Read more about AATD etiology
Although its impact on the lungs is the most deadly, AATD can also result in significant liver damage. There are a few different mutations that can lead to an AATD phenotype, but the most harmful is the Pi*ZZ mutation. Hamesch and colleagues, in their study on AATD, cited the Pi*ZZ mutation as the one that deserves particular concern: “Severe AATD is caused mainly by the homozygous Pi*Z mutation (Pi*ZZ genotype, protease inhibitor). Pi*ZZ carriers are highly susceptible to early-onset lung emphysema and liver disease, representing the major cause of AATD-related mortality.”
Below, we will be focusing on the impact of AATD on the liver. Fromme et al, in their study describing the negative impact of AATD on the adult liver, gave a preview of the damage it causes in their introduction: “The mutations [causing AATD] lead to enhanced protein degradation and/or aggregation in the endoplasmic reticulum (ER) of hepatocytes, thereby causing proteotoxic liver stress and damage.”
Heightened Liver Fibrosis Burden
First, we will summarize the findings of Hamesch et al, who conducted a detailed study on the relationship between AATD and hepatic damage.

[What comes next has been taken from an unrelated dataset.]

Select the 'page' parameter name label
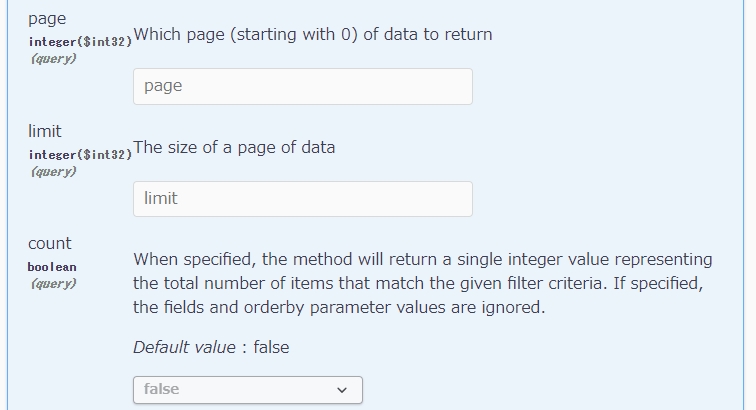click(x=47, y=19)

Following on from their assertion that the Pi*ZZ mutation is the most deadly, they examined the existing medical literature of its impact on liver fibrosis and found it wanting.
“Due to the shortage of knowledge, in particular with regard to non-invasive assessment of liver fibrosis burden, the current management of adult Pi*ZZ patients is based primarily on measurement of serum liver enzymes, although it has been described that they fail to reliably predict the course of disease,” they wrote. “We performed, to our knowledge, the largest systematic assessment of liver disease burden and laboratory parameters in a multinational cohort of Pi*ZZ carriers.”
The research team examined 554 Pi*ZZ carriers and 234 Pi*Z noncarriers from multiple nations across Europe. The sources they used included data from patient advocacy groups, physicians, and national AATD registries. Of the 554 adults with the Pi*ZZ genotype, 403 were placed in the exploratory cohort, and 151 in the confirmatory cohort. Most carriers they examined had a preexisting diagnosis of AATD.
Their study was mainly focused on the impact of the Pi*ZZ genotype on liver disease (although a short section was devoted to lung damage). The researchers measured the degree of liver fibrosis, as well as controlled attenuated parameter (CAP) as a surrogate for liver steatosis. They also investigated transgenic, sex-matched mice overexpressing the human Pi*Z variant (aged between 8 and 12 weeks) and their nontransgenic littermates.
Interestingly, Hamesch and colleagues discovered that 90% of Pi*ZZ carriers underwent regular lung checkups, but only half of them (45%) underwent measurements of their serum liver enzymes at least annually, while a mere 21% received regular liver ultrasound scans.
Read more about AATD therapies
Results of the study demonstrated that 23.6% of Pi*ZZ carriers demonstrated liver stiffness measure (LSM) of 7.1 kPA or greater (compared to 6.4% of noncarriers), which indicated significant liver fibrosis of at least stage 2. When the percentage of Pi*ZZ carriers with LSM of 10.0 kPA or more were measured, the results were even more pronounced: 13.6% of carriers met that threshold (compared to 1.3% of noncarriers), which was suggestive of advanced liver fibrosis of at least stage 3.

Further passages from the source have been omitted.